Thousands of people were in shelters in southwestern Japan on Sunday as powerful Typhoon Nanmadol churned towards the region, prompting authorities to urge nearly three million residents to evacuate.
The Japan Meteorological Agency (JMA) has issued a rare "special warning" for the Kagoshima region in southern Kyushu prefecture -- an alert that is issued only when it forecasts conditions seen once in several decades.
By Sunday morning, 25,680 households in Kagoshima and neighboring Miyazaki were already without power, while regional train services, flights and ferry runs were cancelled until the passage of the storm, local utilities and transport services said.
The JMA has warned the region could face "unprecedented" danger from high winds, storm surges and torrential rain.

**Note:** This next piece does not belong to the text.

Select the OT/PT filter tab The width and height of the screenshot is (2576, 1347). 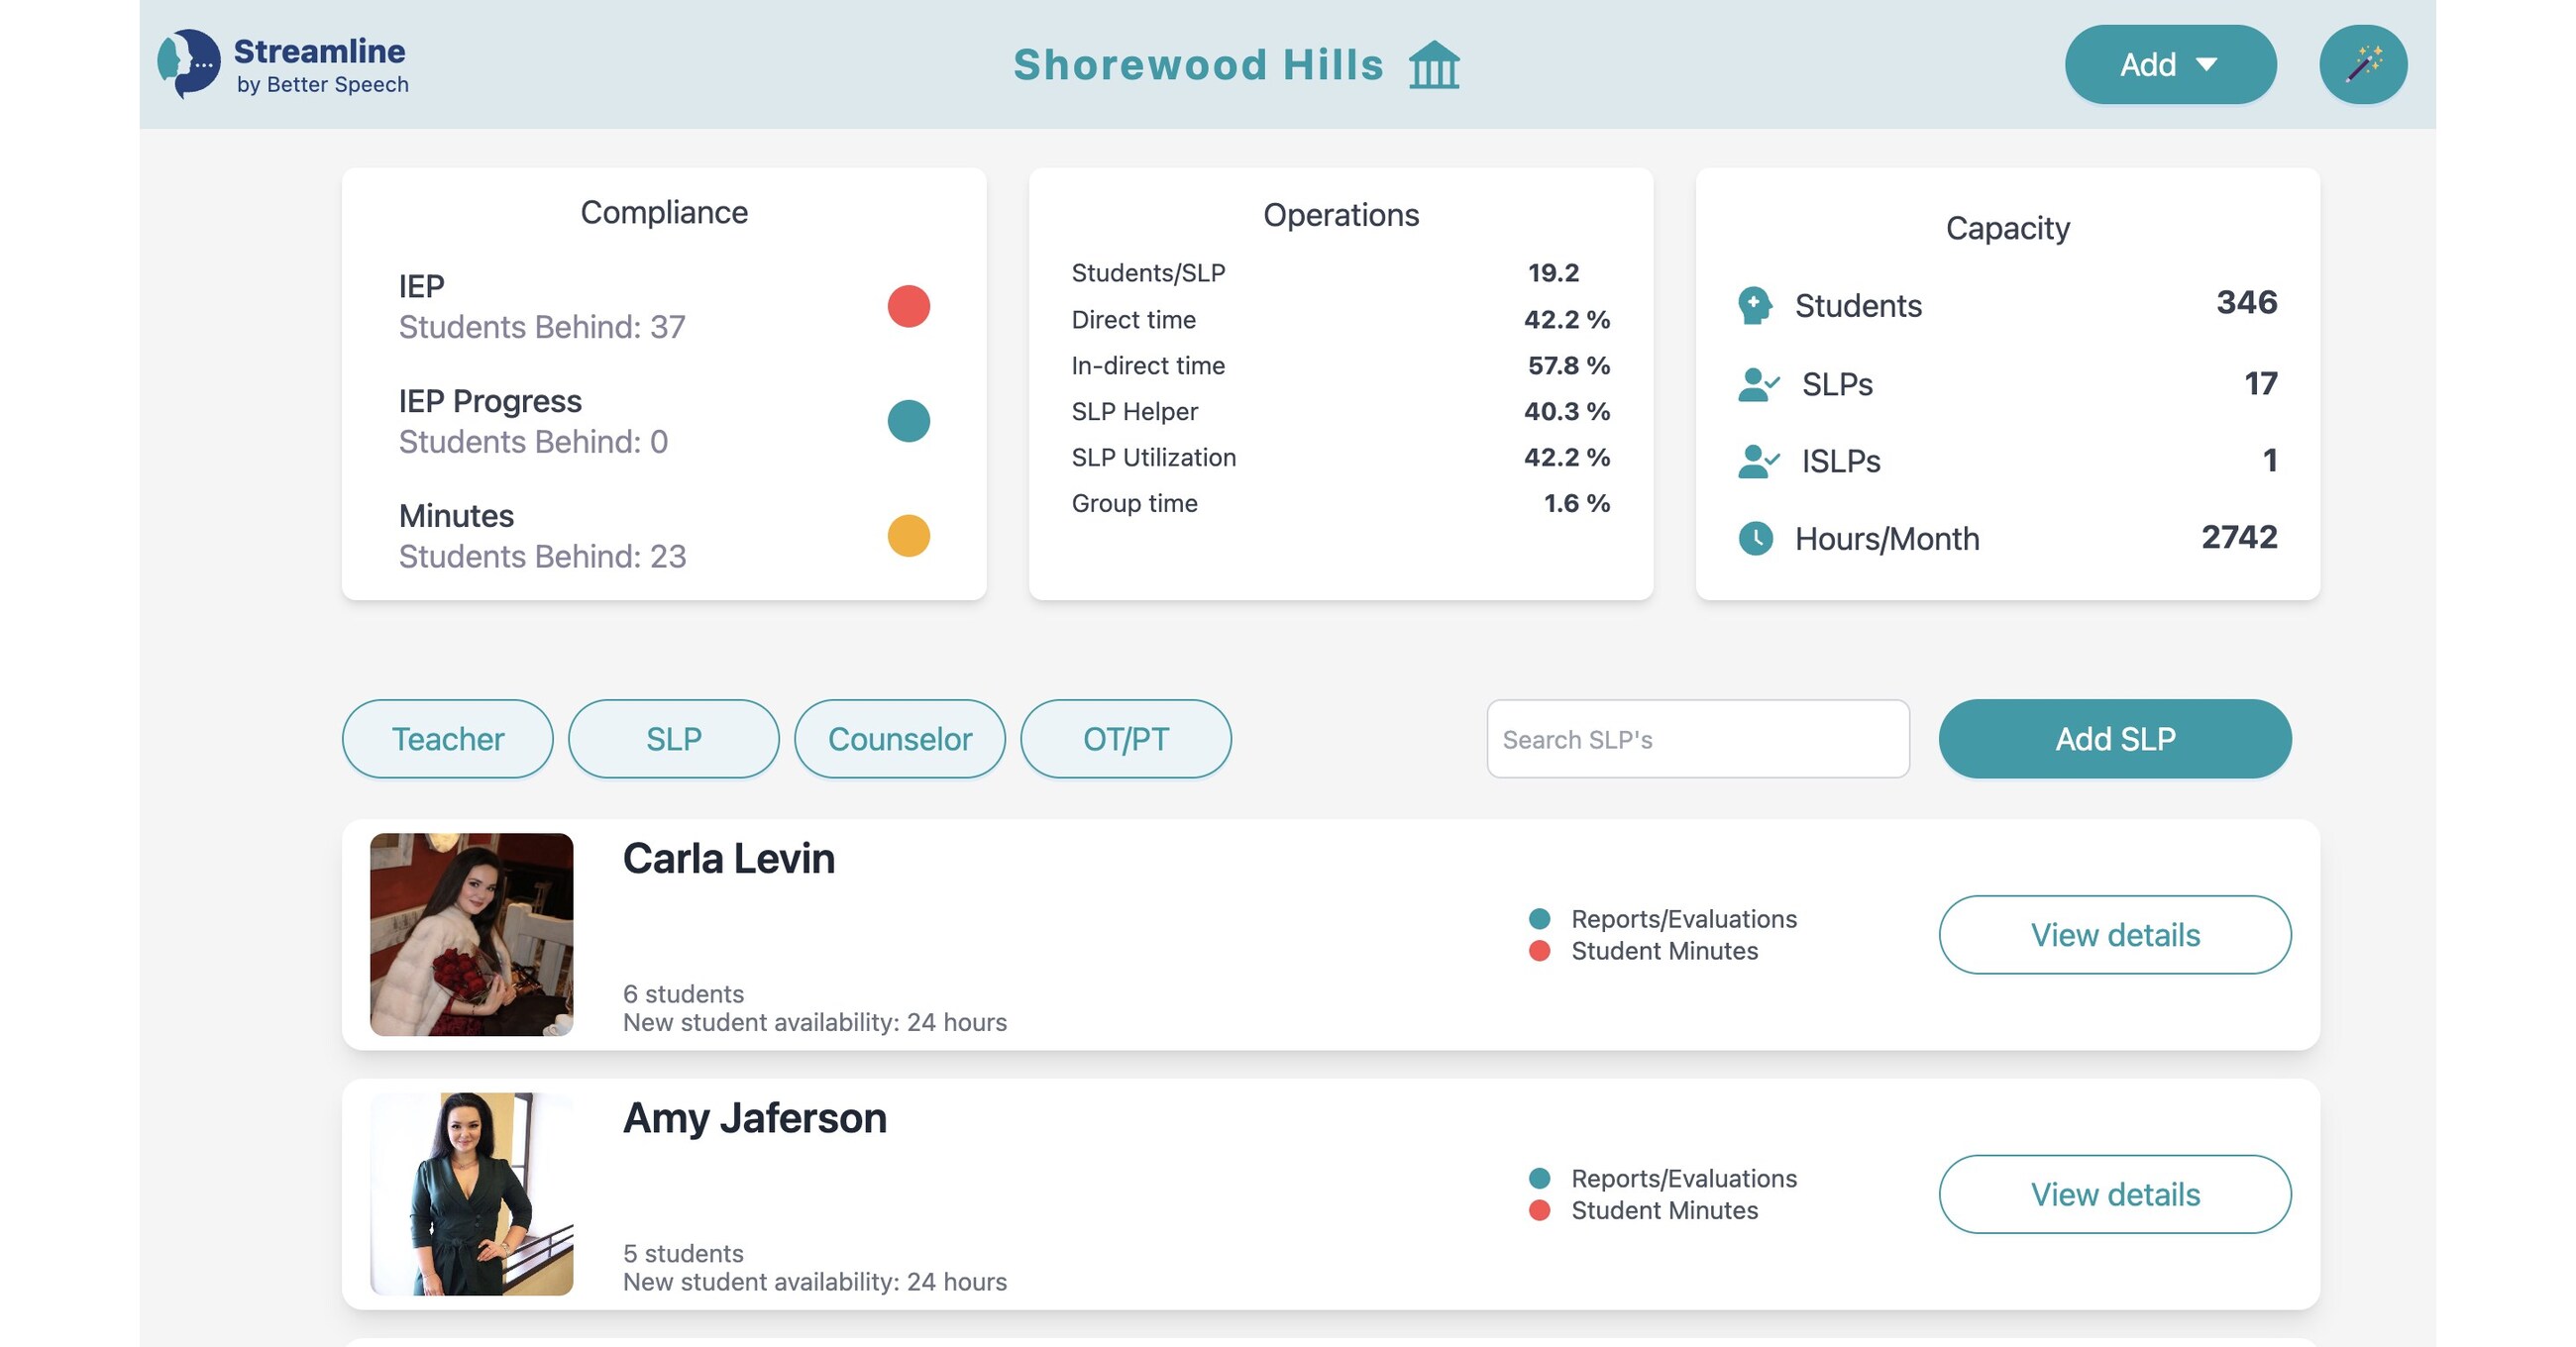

"Maximum caution is required," Ryuta Kurora, head of the JMA's forecast unit said on Saturday.
"The wind will be so fierce that some houses might collapse," Kurora told reporters, also warning of flooding and landslides.
So far, 2.9 million residents in Kyushu have been issued with evacuation warnings, according to the government's Fire and Disaster Management Agency, and Kagoshima officials said over 8,500 people were already in local shelters by Sunday morning.
The evacuation warnings call on people to move to shelter or alternative accommodation that can withstand extreme weather.
But they are not mandatory, and during past extreme weather events authorities have struggled to convince residents to take shelter quickly enough.
Kurora urged people to evacuate before the worst of the storm arrived and warned that even in sturdy buildings residents would need to take precautions.
The storm is forecast to curve east and pass over Japan's main island of Honshu early next week before moving out to sea by Wednesday.
Nanmadol is the 14th typhoon of the season.